One way of understanding the significance of Christina Van Dyke's book A Hidden Wisdom is as a plea for the recovery of an ideal of philosophy as, in part, ‘a way of life’, and for a reintegration of that ideal into current philosophical practice. In this review, I consider how this proposal might be developed.

Type
Book Symposium
Copyright
Copyright © The Author(s), 2023. Published by Cambridge University Press

There are various ways in which we might understand the significance of Christina Van Dyke's important book, A Hidden Wisdom: Medieval Contemplatives on Self-Knowledge, Reason, Love, Persons, and Immortality, and here is one. In his widely discussed text Philosophy as a Way of Life, Pierre Hadot (Reference Hadot1995) has argued that the philosophical schools of the Hellenistic period, which stand at the source of the western philosophical tradition, were comprised both of ‘philosophical discourse’ – that is, bodies of theory concerning various topics in metaphysics, epistemology, and ethics – and also a ‘way of life’ – involving a set of practical precepts, and associated spiritual exercises, which were intended to contribute to the moral and emotional formation of the person, and thereby to their flourishing according to the ideals of life propounded by the relevant school. Hadot maintains that for the philosophers of the ancient world, the way of life was prior to the discourse, in the sense that the discourse was intended to serve the way of life, most obviously, by representing the cosmos and ourselves in ways that would be, in practical terms, spiritually productive. Hadot adds that this conception of philosophy, as ordered fundamentally to the enactment of a certain ideal of life, was lost in the Middle Ages, due to the split that occurred then between philosophy as a ‘discourse’ or body of specialized theory, and philosophy as a set of exercises designed to enable a certain way of life – with the first becoming the preserve of the emerging universities, and the second being consigned to Christian devotional practice. So according to Hadot, there are two modes of philosophizing, the discursive and theoretical and, second, the practical and imaginative, and these were once closely connected, but have for the best part of a thousand years, in the western tradition anyway, proceeded largely independently of one another, to such an extent that only the first is recognized as genuinely ‘philosophical’ in our current academic discourse.

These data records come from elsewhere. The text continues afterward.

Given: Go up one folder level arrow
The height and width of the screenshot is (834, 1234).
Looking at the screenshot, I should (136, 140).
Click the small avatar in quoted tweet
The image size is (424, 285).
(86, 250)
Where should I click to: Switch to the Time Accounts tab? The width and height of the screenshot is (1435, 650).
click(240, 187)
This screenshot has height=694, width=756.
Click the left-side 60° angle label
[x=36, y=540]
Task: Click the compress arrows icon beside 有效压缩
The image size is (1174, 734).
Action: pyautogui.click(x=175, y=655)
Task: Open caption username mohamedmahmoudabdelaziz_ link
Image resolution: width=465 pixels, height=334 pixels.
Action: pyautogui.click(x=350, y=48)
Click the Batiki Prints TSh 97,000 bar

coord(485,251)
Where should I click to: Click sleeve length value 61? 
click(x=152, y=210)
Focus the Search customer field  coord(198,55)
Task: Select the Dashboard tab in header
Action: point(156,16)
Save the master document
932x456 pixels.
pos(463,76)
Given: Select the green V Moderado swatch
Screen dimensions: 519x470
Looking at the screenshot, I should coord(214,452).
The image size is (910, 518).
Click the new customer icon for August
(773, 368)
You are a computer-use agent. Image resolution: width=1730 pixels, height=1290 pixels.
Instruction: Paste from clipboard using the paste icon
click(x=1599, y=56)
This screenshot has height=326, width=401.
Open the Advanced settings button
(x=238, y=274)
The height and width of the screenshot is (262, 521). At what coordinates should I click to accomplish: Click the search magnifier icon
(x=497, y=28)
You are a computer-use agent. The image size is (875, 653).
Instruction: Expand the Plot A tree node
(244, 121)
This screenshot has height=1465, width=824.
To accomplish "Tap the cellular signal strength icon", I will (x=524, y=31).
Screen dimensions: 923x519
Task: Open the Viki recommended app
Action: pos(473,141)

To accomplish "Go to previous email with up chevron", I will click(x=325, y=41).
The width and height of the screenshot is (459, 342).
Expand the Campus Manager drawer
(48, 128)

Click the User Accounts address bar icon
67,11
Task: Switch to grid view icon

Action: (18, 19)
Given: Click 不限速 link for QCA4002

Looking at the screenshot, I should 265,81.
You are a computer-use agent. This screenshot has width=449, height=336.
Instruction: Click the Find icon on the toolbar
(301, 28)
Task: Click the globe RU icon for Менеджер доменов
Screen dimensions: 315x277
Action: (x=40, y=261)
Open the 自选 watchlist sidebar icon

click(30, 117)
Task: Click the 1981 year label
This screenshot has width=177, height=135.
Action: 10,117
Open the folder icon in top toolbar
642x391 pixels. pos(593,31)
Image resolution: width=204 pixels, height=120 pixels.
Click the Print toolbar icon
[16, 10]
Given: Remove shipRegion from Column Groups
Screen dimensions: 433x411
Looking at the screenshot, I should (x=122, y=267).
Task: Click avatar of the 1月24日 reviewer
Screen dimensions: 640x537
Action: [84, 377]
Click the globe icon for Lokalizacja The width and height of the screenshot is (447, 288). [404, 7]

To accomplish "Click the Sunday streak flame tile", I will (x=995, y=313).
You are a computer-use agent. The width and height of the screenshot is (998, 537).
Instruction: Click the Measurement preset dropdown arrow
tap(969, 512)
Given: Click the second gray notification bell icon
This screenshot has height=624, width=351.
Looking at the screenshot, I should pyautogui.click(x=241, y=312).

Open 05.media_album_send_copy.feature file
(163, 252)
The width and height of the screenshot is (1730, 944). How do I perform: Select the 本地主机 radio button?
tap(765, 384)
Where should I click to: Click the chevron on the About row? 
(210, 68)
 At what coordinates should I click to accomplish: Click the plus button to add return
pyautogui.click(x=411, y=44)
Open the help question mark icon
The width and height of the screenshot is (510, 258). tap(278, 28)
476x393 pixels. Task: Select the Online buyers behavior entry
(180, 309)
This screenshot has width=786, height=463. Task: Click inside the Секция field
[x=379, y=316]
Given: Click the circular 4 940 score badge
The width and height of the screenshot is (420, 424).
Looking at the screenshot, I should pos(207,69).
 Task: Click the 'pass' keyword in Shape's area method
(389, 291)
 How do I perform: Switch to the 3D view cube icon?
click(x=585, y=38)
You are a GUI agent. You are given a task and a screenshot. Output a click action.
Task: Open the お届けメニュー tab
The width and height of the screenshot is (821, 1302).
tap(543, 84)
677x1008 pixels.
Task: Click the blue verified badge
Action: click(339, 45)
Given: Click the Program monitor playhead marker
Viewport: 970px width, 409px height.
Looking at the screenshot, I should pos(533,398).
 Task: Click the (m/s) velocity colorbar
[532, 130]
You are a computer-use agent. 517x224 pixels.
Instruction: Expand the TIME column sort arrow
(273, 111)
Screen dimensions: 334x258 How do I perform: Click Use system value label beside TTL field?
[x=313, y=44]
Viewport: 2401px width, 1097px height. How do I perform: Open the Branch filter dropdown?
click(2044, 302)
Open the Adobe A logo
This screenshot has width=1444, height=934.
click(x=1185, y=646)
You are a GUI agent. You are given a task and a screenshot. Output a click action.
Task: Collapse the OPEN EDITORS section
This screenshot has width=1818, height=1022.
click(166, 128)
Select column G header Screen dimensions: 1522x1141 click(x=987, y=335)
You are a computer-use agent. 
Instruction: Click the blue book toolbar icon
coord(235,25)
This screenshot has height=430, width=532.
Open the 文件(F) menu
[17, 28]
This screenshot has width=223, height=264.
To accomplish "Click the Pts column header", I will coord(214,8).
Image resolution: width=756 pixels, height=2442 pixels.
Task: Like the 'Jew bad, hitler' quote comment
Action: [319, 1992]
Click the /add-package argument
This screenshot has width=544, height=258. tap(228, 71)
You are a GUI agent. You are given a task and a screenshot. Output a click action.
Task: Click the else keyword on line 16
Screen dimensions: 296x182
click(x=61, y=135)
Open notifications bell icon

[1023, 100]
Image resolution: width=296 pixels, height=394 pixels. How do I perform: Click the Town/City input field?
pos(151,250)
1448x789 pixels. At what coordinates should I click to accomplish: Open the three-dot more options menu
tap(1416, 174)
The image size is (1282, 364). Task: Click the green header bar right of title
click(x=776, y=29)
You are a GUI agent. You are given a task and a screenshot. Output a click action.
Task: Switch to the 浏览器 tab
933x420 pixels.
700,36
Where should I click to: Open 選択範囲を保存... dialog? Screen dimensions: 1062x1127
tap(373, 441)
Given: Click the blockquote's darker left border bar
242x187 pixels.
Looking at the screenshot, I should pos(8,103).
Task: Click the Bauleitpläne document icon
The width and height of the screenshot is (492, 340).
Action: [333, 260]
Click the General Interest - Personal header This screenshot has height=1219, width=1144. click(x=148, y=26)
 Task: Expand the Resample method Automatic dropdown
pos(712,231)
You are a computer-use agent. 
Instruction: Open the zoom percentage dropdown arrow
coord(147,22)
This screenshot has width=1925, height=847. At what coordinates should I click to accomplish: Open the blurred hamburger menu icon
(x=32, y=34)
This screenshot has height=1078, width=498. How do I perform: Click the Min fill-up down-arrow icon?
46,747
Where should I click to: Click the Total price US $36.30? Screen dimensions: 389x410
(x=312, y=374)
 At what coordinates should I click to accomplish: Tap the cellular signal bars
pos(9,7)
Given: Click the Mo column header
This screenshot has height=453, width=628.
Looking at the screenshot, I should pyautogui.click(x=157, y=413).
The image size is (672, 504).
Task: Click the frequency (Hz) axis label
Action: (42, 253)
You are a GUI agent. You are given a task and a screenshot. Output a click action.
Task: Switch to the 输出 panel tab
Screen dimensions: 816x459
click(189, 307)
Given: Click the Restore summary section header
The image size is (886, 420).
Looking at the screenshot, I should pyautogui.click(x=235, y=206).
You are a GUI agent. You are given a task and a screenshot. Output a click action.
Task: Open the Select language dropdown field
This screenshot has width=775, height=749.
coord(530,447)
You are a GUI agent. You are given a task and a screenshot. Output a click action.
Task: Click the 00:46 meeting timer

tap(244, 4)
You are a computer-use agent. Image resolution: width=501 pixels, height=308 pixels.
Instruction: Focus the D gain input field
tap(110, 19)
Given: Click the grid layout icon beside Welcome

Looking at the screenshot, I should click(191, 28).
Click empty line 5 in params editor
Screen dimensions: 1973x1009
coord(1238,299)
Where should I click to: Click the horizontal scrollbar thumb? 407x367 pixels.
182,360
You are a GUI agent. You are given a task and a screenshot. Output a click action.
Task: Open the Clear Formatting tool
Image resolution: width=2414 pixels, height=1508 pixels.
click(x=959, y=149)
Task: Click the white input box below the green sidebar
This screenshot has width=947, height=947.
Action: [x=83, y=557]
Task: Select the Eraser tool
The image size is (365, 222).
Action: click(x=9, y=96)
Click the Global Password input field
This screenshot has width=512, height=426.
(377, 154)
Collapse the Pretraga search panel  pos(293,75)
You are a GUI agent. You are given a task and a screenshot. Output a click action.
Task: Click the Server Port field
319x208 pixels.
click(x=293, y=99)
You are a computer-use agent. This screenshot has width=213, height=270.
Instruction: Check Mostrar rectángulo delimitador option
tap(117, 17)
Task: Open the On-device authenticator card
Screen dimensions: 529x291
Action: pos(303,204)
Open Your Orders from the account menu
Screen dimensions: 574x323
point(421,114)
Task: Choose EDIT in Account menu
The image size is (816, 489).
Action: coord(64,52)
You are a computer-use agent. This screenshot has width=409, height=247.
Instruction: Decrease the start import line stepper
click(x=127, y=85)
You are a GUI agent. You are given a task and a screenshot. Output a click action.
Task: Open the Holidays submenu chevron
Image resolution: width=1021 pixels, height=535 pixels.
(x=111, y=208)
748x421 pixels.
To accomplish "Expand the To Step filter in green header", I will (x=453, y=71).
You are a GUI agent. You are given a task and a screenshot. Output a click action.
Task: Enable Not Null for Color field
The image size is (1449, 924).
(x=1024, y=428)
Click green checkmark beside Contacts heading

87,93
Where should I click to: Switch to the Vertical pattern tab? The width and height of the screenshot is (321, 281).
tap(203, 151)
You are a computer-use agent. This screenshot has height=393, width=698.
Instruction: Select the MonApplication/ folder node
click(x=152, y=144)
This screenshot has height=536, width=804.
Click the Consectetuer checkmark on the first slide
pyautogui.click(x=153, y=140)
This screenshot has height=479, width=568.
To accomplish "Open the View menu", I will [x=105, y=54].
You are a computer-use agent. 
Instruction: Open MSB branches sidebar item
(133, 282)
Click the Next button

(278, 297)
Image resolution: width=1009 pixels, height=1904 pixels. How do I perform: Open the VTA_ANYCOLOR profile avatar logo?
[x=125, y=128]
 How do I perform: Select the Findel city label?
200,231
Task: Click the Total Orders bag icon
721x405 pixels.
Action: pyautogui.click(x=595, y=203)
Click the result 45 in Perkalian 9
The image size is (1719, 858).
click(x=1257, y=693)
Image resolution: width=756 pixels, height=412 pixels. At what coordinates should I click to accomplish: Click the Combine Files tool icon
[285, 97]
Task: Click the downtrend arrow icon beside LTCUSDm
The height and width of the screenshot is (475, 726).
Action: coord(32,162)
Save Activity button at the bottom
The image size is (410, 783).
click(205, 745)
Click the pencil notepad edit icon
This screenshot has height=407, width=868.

Whatever one makes of Hadot's claim about the priority of philosophy as a way of life in Platonism, Aristotelianism, and the other ancient philosophical schools, it seems clear enough that in the modern academy, philosophy is standardly taken to consist very largely in a body of specialized, theoretical discourse. And one way of understanding the significance of Christina Van Dyke's book is by reading it as a plea for the recovery of an ideal of philosophy as, in part, ‘a way of life’, and for a reintegration of that ideal into current philosophical practice. In keeping with the drift of Hadot's account, she proposes to do this by returning to the medieval period, and charting the distinction between philosophy as it was practised in the universities of the time – by figures who have come to define our conception of that period's contribution to the subject we call ‘philosophy’ – and a further set of intellectual disciplines that are not so well known, and that were more directly concerned with the practical and emotional formation of the person. This second mode of thought, she maintains, was directed at some of the same kinds of question as the first – specifically, according to this book, questions about the nature of self-knowledge, reason, love, persons, and the afterlife – but the ‘methodology’ and ‘focus’ of this further movement of thought were, she notes, different (Van Dyke (2022), 179), to the extent that it gave a larger role to, for example, the first-personal perspective, and metaphorical and allegorical forms of reflection. In brief, Van Dyke's suggestion is that we should allow that in the medieval period, specifically, in what she terms ‘Rome-based’ traditions of Christian thought of the thirteenth to fifteenth centuries, we can discern two forms of philosophical reflection: not only the university-based, ‘scholastic’ mode of philosophical reasoning with which we are all familiar, but also a further style of thought, one she dubs ‘contemplative’ rather than scholastic, which on her account has just as much of a claim to be considered as genuinely philosophical, and which in fact produced, in the medieval period, a distinctive perspective on a variety of fundamental philosophical questions.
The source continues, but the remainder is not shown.